Expert wriggler and avoider though he may be, I do believe that my ‘Manager’ insists on operating inside history, and he’s intelligent and self-critical enough to know that he can’t jump out of it simply by appropriating the trappings or opiates of an ‘other’ (‘different’) religion. And although he too can experience 'moments of timelessness in time' (who doesn’t? and who can’t? and isn’t that what the acme of sex and the pinnacle of love blah blah are all about anyway?), ‘The Maneaer’ simply isn’t into this final cop-out.
Eliot is referred to glancingly – or perhaps I should say parodied, and/or updated – elsewhere in the poem too. For example his lines 'To Carthage then I came / Burning burning burning burning / O Lord thou pluckest me out' in 'The Fire Sermon', together with his lines 'Falling towers / Jerusalem Athens Alexandria / Vienna London' in 'What the Thunder Said', are conflated and transformed, in The Manager, to become: 'To Cape Town then I came. O Lord Thou. Dresden Nagasaki Sarajevo. Burning Burning Burning.' (Section 50). Here I deliberately use Eliot’s own procedures not just to parody Eliot but to make points which, I believe, are subtly and perhaps wholly different from his. Eliot’s listings and cataloguings of cities to me suggest his lamentations for the effects of time and degeneracy on high civilisation. His is a sort of plaint about corruption and decadence. To him, the barbarians outside the gates and the untrustable Jews within them are very definitely them, not us. But the cities I list are specifically sites of senseless twentieth century cruelty – racism, bombing, destruction, war, civil war, and so on.
I’d add this: if The Waste Land and The Cantos were to be taken as paradigms of the modern / modernist poem, then The Manager might be read as a critique of both modernity and of modernism.

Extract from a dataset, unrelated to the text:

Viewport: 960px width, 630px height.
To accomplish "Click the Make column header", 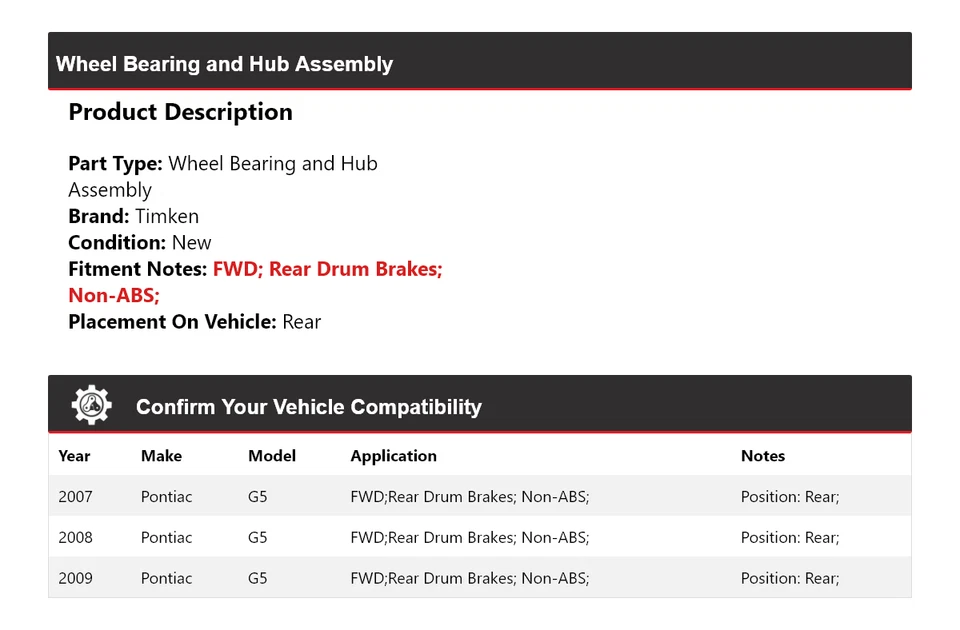I will pos(161,456).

Finally, as far as Eliot is concerned, there’s the question of the treatment of sexuality and attitude to it, throughout all of Eliot’s poetry. Without wanting to demean the huge achievement of his work by carrying out spurious archaeological digs back into his biography, so far as I can make out, encounters with women seem to work positively in Eliot’s poems only when they’re approached on a symbolic level – ‘in the rose garden’, as it were. As for The Waste Land, all the sexual contacts and encounters are unhappy, unfulfilling or depressing. I think that Eliot viewed all women as frightening, even terrifying. In The Manager I’ve aimed to present not just the misery and suffering attendant on sexual love – of which there’s plenty around for all of us – but it’s funny side too, and its pleasures and joys – and even its revelations and transformative powers and effects.